Try it:
Each of the entries beneath this task should be written out exactly.
++++ Dataset extract
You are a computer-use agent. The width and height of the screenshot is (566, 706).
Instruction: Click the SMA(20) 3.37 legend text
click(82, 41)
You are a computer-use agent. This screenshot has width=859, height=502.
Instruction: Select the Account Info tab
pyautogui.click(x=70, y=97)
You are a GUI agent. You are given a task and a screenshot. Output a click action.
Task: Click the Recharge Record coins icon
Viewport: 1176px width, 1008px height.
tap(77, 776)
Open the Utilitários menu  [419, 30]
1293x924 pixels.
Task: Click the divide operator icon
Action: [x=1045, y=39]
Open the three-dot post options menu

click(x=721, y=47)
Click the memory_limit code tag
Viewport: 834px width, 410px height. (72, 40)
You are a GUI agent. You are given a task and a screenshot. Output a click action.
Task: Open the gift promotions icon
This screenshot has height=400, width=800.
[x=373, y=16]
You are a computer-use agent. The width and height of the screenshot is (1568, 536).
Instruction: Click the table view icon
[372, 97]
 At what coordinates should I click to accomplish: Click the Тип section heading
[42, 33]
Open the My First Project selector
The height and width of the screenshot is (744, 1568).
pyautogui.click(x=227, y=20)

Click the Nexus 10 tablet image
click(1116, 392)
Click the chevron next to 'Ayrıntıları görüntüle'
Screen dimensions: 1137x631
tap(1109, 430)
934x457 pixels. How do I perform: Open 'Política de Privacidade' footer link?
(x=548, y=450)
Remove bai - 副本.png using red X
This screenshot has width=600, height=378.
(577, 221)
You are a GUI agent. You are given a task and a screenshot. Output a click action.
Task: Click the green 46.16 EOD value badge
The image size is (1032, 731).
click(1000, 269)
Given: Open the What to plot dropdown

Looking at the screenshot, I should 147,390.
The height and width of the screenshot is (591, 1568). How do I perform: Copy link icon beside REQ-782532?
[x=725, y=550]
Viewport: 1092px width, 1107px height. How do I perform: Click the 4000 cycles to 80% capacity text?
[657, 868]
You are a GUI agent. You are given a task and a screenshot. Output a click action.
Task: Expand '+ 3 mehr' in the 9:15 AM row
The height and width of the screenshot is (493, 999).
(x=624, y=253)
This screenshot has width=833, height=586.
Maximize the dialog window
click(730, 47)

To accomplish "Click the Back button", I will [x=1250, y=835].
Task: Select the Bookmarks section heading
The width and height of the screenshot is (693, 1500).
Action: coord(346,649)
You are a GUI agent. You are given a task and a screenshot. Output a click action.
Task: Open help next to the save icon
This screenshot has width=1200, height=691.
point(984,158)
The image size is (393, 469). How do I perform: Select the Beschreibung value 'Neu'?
++++++++
Solution:
You are a computer-use agent. The width and height of the screenshot is (566, 706).
Instruction: Click the SMA(20) 3.37 legend text
click(82, 41)
You are a computer-use agent. This screenshot has width=859, height=502.
Instruction: Select the Account Info tab
pyautogui.click(x=70, y=97)
You are a GUI agent. You are given a task and a screenshot. Output a click action.
Task: Click the Recharge Record coins icon
Viewport: 1176px width, 1008px height.
tap(77, 776)
Open the Utilitários menu  [419, 30]
1293x924 pixels.
Task: Click the divide operator icon
Action: [x=1045, y=39]
Open the three-dot post options menu

click(x=721, y=47)
Click the memory_limit code tag
Viewport: 834px width, 410px height. (72, 40)
You are a GUI agent. You are given a task and a screenshot. Output a click action.
Task: Open the gift promotions icon
This screenshot has height=400, width=800.
[x=373, y=16]
You are a computer-use agent. The width and height of the screenshot is (1568, 536).
Instruction: Click the table view icon
[372, 97]
 At what coordinates should I click to accomplish: Click the Тип section heading
[42, 33]
Open the My First Project selector
The height and width of the screenshot is (744, 1568).
pyautogui.click(x=227, y=20)

Click the Nexus 10 tablet image
click(1116, 392)
Click the chevron next to 'Ayrıntıları görüntüle'
Screen dimensions: 1137x631
tap(1109, 430)
934x457 pixels. How do I perform: Open 'Política de Privacidade' footer link?
(x=548, y=450)
Remove bai - 副本.png using red X
This screenshot has width=600, height=378.
(577, 221)
You are a GUI agent. You are given a task and a screenshot. Output a click action.
Task: Click the green 46.16 EOD value badge
The image size is (1032, 731).
click(1000, 269)
Given: Open the What to plot dropdown

Looking at the screenshot, I should 147,390.
The height and width of the screenshot is (591, 1568). How do I perform: Copy link icon beside REQ-782532?
[x=725, y=550]
Viewport: 1092px width, 1107px height. How do I perform: Click the 4000 cycles to 80% capacity text?
[657, 868]
You are a GUI agent. You are given a task and a screenshot. Output a click action.
Task: Expand '+ 3 mehr' in the 9:15 AM row
The height and width of the screenshot is (493, 999).
(x=624, y=253)
This screenshot has width=833, height=586.
Maximize the dialog window
click(730, 47)

To accomplish "Click the Back button", I will [x=1250, y=835].
Task: Select the Bookmarks section heading
The width and height of the screenshot is (693, 1500).
Action: coord(346,649)
You are a GUI agent. You are given a task and a screenshot. Output a click action.
Task: Open help next to the save icon
This screenshot has width=1200, height=691.
point(984,158)
The image size is (393, 469). How do I perform: Select the Beschreibung value 'Neu'?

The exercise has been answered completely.